# YOUR OBJECTIVE:
Pull out each line of the records that contains the string "options". Case counts.
_ _ _ _
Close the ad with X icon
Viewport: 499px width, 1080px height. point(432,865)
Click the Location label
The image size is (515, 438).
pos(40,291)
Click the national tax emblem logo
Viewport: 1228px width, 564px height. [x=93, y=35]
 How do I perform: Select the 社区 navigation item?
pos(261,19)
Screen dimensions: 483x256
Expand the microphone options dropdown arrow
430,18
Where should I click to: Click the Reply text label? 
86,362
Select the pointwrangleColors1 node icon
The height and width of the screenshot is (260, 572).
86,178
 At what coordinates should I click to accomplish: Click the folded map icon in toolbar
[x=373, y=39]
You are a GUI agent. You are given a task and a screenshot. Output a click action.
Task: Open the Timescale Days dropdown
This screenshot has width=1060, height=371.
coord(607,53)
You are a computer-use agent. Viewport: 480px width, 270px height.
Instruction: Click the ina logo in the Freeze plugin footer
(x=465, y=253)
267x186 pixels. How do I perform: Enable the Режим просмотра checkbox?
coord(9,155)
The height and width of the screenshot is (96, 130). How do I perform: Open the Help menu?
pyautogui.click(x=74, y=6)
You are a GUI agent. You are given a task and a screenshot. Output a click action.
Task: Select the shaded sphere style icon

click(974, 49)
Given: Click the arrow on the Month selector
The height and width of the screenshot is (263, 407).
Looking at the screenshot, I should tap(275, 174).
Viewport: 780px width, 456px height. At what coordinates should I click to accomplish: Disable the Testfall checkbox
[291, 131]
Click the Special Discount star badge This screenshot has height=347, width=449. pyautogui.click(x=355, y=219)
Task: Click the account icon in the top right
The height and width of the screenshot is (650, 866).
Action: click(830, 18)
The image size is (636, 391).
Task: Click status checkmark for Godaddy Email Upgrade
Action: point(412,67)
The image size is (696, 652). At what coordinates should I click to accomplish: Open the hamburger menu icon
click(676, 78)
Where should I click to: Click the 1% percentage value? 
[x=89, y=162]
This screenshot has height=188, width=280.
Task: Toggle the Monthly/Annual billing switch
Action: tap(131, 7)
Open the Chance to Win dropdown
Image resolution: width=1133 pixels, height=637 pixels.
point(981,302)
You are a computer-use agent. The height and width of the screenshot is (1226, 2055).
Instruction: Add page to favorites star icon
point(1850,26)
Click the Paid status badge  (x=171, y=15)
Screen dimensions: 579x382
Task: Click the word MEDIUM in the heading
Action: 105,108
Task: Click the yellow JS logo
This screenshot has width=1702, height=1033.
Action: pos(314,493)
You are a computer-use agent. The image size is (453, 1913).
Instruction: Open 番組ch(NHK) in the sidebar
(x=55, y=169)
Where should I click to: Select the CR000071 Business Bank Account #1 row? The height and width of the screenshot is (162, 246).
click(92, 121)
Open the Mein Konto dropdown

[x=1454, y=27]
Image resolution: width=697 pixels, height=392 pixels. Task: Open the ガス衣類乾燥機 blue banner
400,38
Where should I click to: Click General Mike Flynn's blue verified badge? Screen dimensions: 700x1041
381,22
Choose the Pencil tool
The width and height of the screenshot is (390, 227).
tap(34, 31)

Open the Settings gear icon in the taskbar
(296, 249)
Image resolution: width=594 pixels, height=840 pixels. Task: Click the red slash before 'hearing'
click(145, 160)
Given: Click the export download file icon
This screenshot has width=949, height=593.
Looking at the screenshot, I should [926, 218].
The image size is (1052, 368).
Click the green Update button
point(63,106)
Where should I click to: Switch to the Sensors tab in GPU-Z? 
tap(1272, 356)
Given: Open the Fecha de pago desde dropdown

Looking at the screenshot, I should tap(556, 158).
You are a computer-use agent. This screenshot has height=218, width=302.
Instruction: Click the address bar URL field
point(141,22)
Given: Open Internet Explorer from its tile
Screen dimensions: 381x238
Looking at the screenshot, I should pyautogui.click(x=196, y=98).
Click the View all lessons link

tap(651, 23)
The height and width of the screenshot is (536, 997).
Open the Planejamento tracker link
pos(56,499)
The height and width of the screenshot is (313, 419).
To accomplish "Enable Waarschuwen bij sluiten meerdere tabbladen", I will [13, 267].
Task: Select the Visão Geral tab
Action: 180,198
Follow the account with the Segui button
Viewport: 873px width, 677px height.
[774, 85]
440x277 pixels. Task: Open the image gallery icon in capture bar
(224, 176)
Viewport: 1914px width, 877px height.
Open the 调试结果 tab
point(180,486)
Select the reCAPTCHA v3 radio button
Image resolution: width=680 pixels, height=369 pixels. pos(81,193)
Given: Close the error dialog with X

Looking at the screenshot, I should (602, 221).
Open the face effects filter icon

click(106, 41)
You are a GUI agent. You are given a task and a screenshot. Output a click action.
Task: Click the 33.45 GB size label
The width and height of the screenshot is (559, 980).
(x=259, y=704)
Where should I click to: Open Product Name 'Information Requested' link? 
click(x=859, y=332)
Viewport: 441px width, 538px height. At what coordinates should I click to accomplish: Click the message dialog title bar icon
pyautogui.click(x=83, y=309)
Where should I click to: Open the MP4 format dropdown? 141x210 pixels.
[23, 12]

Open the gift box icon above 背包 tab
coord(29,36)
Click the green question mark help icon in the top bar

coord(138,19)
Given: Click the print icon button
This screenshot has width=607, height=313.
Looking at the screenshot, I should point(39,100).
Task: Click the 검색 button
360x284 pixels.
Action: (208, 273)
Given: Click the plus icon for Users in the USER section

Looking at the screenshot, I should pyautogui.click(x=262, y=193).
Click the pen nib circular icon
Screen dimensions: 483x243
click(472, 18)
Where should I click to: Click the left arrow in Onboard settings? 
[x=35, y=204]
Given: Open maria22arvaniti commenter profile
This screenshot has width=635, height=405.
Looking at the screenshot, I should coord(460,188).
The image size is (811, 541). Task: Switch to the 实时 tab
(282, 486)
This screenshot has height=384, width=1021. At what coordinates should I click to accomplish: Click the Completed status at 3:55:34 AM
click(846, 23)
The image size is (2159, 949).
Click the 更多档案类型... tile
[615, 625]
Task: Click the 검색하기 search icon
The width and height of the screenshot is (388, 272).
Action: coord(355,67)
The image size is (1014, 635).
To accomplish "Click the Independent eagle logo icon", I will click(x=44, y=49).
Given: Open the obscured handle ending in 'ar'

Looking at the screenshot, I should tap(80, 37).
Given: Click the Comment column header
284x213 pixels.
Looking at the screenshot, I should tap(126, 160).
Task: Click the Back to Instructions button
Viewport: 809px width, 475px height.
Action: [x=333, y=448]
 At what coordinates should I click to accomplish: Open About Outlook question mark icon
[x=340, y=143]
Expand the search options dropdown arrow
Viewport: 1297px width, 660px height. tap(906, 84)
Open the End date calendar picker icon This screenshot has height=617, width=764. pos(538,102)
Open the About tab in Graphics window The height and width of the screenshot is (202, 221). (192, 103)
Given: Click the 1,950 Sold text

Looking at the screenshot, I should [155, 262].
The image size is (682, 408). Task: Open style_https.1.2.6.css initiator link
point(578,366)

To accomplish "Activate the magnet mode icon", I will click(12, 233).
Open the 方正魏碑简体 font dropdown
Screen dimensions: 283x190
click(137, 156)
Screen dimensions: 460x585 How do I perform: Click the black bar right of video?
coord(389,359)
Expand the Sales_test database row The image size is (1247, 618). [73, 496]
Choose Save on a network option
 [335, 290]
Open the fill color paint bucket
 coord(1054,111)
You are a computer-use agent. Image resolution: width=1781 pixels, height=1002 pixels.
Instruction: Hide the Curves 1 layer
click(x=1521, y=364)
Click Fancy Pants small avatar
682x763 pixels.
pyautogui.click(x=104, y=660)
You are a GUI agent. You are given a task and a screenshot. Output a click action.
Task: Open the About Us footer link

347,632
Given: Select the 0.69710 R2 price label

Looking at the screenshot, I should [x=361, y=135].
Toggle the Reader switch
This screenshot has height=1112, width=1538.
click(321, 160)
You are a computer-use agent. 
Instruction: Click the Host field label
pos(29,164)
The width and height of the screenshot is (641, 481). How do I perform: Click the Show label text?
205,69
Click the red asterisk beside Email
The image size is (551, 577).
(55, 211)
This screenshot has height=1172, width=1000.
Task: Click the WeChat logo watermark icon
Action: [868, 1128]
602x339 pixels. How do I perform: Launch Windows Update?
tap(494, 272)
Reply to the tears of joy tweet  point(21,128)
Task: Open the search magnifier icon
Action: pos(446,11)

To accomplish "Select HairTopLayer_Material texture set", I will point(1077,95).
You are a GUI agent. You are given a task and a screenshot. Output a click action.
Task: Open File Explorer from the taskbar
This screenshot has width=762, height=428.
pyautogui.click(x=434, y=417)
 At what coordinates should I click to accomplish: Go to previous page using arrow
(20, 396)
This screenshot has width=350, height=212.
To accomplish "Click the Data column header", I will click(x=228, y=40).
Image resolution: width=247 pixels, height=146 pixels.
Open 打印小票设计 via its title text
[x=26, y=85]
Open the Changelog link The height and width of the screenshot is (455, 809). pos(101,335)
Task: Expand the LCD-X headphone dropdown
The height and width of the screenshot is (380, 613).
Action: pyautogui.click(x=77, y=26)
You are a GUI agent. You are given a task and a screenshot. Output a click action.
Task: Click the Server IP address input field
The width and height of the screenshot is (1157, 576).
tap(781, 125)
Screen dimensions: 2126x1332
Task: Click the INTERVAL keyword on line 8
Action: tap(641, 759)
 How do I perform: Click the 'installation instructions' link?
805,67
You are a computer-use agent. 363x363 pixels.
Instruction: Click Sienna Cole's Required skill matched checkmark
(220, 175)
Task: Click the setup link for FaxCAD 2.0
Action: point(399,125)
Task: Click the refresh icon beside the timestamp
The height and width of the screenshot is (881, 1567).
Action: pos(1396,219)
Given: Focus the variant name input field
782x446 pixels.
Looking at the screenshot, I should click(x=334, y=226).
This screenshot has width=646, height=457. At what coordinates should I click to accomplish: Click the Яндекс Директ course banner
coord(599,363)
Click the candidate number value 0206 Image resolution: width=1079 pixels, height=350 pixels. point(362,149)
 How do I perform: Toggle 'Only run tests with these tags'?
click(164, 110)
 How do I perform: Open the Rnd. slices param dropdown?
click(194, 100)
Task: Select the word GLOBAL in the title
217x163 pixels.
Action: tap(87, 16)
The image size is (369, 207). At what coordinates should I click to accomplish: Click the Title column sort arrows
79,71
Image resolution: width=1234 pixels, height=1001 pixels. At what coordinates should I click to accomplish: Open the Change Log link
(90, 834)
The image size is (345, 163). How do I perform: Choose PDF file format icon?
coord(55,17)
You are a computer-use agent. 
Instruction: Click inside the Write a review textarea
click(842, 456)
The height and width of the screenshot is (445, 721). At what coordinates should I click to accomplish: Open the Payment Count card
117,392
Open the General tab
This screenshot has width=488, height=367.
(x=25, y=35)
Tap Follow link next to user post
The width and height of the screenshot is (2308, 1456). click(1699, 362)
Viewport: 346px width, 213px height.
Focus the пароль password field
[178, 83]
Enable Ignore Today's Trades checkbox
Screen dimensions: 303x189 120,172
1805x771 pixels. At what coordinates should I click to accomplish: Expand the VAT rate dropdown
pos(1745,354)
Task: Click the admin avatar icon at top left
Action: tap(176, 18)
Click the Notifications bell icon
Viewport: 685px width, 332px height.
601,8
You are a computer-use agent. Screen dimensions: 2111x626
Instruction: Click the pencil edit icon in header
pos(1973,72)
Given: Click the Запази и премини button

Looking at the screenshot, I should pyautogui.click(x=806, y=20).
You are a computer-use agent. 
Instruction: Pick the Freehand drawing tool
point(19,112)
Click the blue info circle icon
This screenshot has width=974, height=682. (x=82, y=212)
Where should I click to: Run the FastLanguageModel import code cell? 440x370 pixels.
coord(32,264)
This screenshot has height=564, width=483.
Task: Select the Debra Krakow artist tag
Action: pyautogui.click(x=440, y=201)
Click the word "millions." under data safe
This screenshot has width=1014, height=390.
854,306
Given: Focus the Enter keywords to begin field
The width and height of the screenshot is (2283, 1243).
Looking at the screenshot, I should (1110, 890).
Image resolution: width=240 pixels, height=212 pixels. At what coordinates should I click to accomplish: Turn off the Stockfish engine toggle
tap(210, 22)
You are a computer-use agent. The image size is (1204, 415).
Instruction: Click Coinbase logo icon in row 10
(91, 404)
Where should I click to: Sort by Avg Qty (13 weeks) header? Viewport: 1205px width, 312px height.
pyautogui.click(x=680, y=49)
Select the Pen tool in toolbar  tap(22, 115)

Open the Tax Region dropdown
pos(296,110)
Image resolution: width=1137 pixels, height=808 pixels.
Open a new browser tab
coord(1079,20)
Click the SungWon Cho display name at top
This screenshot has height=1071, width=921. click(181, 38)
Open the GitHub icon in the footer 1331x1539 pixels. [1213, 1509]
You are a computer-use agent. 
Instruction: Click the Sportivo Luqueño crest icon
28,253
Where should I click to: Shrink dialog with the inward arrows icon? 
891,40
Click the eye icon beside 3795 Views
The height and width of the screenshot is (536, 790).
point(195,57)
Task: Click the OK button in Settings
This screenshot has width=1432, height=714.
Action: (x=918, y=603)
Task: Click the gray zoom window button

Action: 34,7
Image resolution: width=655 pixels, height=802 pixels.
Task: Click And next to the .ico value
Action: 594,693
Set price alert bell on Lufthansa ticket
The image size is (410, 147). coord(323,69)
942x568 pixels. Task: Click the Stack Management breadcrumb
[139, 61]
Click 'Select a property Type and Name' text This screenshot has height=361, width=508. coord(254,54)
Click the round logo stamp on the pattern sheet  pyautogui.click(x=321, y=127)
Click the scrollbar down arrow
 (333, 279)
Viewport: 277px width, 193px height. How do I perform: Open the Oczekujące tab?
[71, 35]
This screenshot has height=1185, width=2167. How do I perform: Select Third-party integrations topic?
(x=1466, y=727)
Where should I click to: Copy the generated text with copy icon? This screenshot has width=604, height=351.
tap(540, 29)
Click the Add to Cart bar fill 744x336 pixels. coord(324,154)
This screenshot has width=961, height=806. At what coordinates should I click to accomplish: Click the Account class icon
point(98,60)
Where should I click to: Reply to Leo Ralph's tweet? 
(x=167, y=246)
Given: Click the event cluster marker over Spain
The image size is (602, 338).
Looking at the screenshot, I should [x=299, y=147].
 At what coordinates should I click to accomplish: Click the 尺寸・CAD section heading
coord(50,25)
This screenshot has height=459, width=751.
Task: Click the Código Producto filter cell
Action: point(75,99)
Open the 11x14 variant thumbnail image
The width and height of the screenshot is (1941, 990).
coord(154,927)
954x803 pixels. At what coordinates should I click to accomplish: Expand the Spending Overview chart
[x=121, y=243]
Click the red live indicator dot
_ _ _ _
# WRITTEN ANSWER:
Expand the microphone options dropdown arrow
Expand the search options dropdown arrow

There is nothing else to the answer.